About four hours into what turned out to be a long day of enthusiastic (which in this case means messy) painting primer onto the walls of the middle unit, Mike’s dad told me that I should be careful because primer doesn’t come off like regular paint. If only Bruce had thought to tell me that earlier! It turns out primer does wash off with warm, soapy water– when it’s wet. Once it’s dry, it doesn’t come off. So if you have dried primer on your hands, arms, legs, feet, and even face, like I did, you find yourself in a tricky situation.
At about seven thirty this evening, I headed to my local Home Depot to see if the gents in the paint department could recommend a way to get the primer off. When I walked in, the paint guy said, “let me guess. You need paint!” Close but no cigar. He was very helpful, beginning with a mild treatment. He gave me a couple of squirts of some sort of soap that has abrasive scrubbing grit in it and suggested I walk to the bathroom to rinse it off, scrubbing as hard as I could stand on the way. So I wandered the aisles of Home Depot, rubbing the soap into my hands, hoping it would get the primer off. Got to the bathroom, rinsed, and found that it hadn’t helped at all. Back to the paint department.
This time, the guy called over a coworker. We tried another, stronger cleaning liquid, but that didn’t work either. The first guy was on the verge of trying the mineral spirits on me when the second guy suggested we skip it and go straight to the big guns. And it was thus that I ended up standing the in the middle of the Home Depot paint department with two guys directing me to rub paint thinner onto my arms.
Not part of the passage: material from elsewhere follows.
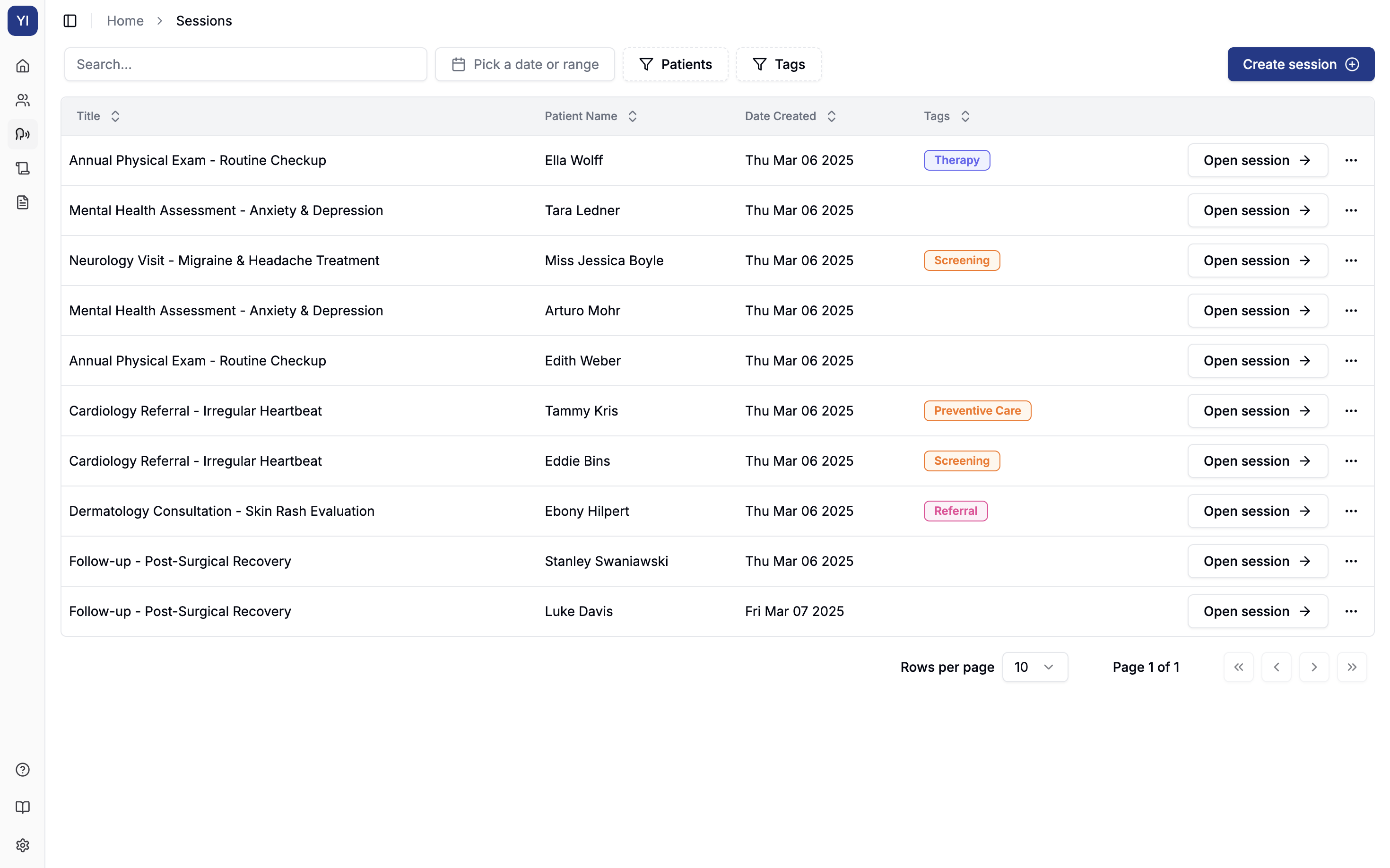Open more options menu for Luke Davis
Viewport: 1390px width, 868px height.
(1350, 611)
Stinky as it was, it worked, and I purchased a small container of the thinner. They warned me that I’d need to shower immediately upon using it, so I headed home, rubbed paint thinner all over myself (it turns out that in addition to not coming off when dry, paint thinner also mysteriously gets into your clothes, ending up on your thighs, chest and stomach, too), and then hopped in the shower.
It’s been about an hour since I finished that little misadventure, and I haven’t broken out into a rash and I don’t feel any burning, so I’m assuming I’ll live. The paint is gone, as is most of the moisture in my skin, but I guess that’s what lotion is for.
The moral of this story? Paint in a calm, orderly manner, and if you get any primer on you… wash it off immediately!